Friday, Oct. 18, 1968

Rights of the Citizen

The constitutional liberties of the in dividual citizen are a never-ending preoccupation of the law. Three recent examples:

> In the past, at least 18 Negroes have tried to crack Cincinnati's all-white Local 212 of the International Brother hood of Electrical Workers, but none has been better qualified or more persistent than Anderson L. Dobbins, 37. A graduate of Virginia's Hampton Institute, a predominantly Negro liberal arts college, he passed a city electrician's exam in Newport News, Va. In Cincinnati, he tried off and on for years to join the local--in vain. The union said he had to get work before he could be a member; the employers said he could not work without a union card.
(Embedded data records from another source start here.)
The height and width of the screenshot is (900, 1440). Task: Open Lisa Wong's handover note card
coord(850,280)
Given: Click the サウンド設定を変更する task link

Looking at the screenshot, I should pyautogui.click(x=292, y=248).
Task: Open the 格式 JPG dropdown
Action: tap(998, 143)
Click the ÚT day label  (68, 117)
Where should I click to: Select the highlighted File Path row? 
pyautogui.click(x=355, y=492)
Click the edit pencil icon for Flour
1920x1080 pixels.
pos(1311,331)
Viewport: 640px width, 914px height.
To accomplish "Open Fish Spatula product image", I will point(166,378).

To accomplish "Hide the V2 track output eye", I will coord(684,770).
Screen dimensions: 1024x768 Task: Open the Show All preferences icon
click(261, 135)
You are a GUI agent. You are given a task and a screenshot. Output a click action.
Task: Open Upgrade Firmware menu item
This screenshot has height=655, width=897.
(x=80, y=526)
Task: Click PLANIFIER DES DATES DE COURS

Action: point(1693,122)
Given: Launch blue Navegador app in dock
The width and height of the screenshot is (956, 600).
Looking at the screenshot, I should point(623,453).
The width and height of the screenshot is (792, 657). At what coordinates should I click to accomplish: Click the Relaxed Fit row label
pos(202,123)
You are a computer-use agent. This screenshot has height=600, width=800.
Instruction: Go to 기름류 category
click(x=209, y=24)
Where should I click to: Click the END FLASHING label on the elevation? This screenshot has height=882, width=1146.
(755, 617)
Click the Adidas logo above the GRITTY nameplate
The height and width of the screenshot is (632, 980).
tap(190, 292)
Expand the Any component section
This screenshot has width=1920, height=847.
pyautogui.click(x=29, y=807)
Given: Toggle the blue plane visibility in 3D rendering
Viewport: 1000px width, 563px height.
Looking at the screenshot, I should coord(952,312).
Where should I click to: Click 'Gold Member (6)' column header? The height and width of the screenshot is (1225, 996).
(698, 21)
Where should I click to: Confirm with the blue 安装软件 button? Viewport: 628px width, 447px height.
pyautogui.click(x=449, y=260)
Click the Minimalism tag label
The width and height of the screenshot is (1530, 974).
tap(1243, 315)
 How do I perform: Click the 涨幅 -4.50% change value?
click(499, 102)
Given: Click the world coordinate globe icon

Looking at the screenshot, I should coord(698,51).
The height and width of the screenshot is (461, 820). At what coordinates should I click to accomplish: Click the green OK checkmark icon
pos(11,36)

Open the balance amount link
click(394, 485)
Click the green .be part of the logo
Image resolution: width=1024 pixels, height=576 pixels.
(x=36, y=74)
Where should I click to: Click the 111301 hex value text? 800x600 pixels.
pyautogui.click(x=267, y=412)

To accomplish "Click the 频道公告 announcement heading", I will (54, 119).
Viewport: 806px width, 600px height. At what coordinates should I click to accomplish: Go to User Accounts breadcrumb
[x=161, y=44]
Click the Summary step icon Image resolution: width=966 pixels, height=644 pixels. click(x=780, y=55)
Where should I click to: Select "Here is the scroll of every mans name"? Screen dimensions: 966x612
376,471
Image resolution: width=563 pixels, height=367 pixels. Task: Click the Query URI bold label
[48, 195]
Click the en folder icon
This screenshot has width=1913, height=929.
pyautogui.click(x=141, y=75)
Last month, in a direct attack on color barriers in trade unions, a U.S. district court found that the local had violated not only the 1964 Civil Rights Act but also a 102-year-old post-Civil War statute that was only recently invoked by the Supreme Court to bar bias in housing. Following up his 86-page decision, Judge Timothy S. Hogan: 1) ordered Dobbins' admission to the union, 2) temporarily suspended union hiring-hall practices, by which jobs are dispensed "at the particular whim of the business agent," and 3) insisted on a new system of hiring based on training and experience rather than race or union membership.

> To prevent the birth of malformed children, many doctors all over the U.S. perform abortions on women who contract German measles early in pregnancy. Yet such operations are still considered criminal acts, except in a few states (Colorado, North Carolina and Maryland). Three years ago, a few California doctors challenged their own state's restrictive abortion law by publicly announcing that they had aborted German-measles victims.* Now, a California superior court has handed down a ruling that contradicts the California law and challenges similar laws in other states as well. Not only do many doctors regard such abortions as accepted medical practice, declared Judge Andrew J. Eyman, but laws that deny them to women are a clear violation of their constitutional rights. For his authority, he cited the Eighth Amendment (which forbids "cruel and unusual punishment") and the 14th Amendment (which guarantees "due process" and "equal protection" of the law).

* Though the California law has since been liberalized, it permits abortions only in cases of rape, incest or clear danger to the mother's mental as well as physical health.